_WHAT YOU NEED TO DO_
1 > According to the Burger King case summary, which court decided the case?
2 > Name every judge who sat on the Burger King case, as listed in its summary.

_TEXT SEGMENT_
▼▼▼

- Court: New South Wales Court of Appeal
- Full case name: Burger King Corporation v Hungry Jack's Pty Ltd
- Decided: 21 June 2001
- Citations: [2001] NSWCA 187, (2001) 69 NSWLR 558

Case history
- Subsequent actions: Application for special leave to appeal to the High Court: [2002] HCATrans 180; appeal dismissed by consent: [2002] HCATrans 578

Court membership
- Judges sitting: Sheller, Beazley & Stein JJA

Case opinions
- Hungry Jack's breach of clause 2.1 did not give Burger King a right to terminate the contract, because clause 2.1 was not an essential term (per curiam); clause 15.1 did not give Burger King a right to terminate the contract (per curiam); Burger King was in breach of an implied term of good faith (per curiam);

= Burger King Corporation v Hungry Jack's Pty Ltd =

Australian court case between Burger King and Hungry Jack's

Burger King Corporation v Hungry Jack's (2001) 69 NSWLR 558 was an Australian court case decided in the New South Wales Court of Appeal on 21 June 2001, concerning a dispute between United States–based fast food chain Burger King, and its Australian franchisee Hungry Jack's. It related to the breach of a business development agreement between the two companies, and the resulting attempts of Burger King to terminate the contract. The Court of Appeal decided that Burger King could not terminate the contract, for several reasons, one of which was that it was in breach of an implied term of good faith, having taken steps to engineer the breach of the contract.

▲▲▲

_DATA PROVIDED_

▼▼▼

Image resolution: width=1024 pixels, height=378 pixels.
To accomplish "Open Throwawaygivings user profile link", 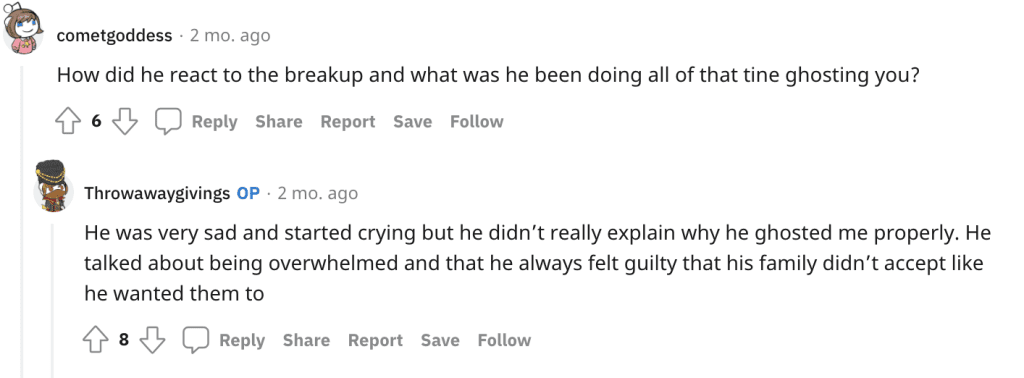I will (x=157, y=193).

▲▲▲

_COMPLETED EXERCISE_
1 > The New South Wales Court of Appeal

2 > Sheller JA, Beazley JA, Stein JA